§ **Objective**: Please rewrite the lines below as a two-column CSV with the headers instruction and action. Give one row per line, with the line's text under instruction and its answer under action, each field in double quotes and any line breaks replaced by spaces.
::: Raw data :::
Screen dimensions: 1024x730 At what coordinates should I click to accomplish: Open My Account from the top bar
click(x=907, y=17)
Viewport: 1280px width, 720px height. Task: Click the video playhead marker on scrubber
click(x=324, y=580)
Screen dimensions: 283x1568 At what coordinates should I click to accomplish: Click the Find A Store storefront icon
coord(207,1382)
:::
§ **Reply to the task**:
instruction,action
"Screen dimensions: 1024x730 At what coordinates should I click to accomplish: Open My Account from the top bar","click(x=907, y=17)"
"Viewport: 1280px width, 720px height. Task: Click the video playhead marker on scrubber","click(x=324, y=580)"
"Screen dimensions: 283x1568 At what coordinates should I click to accomplish: Click the Find A Store storefront icon","coord(207,1382)"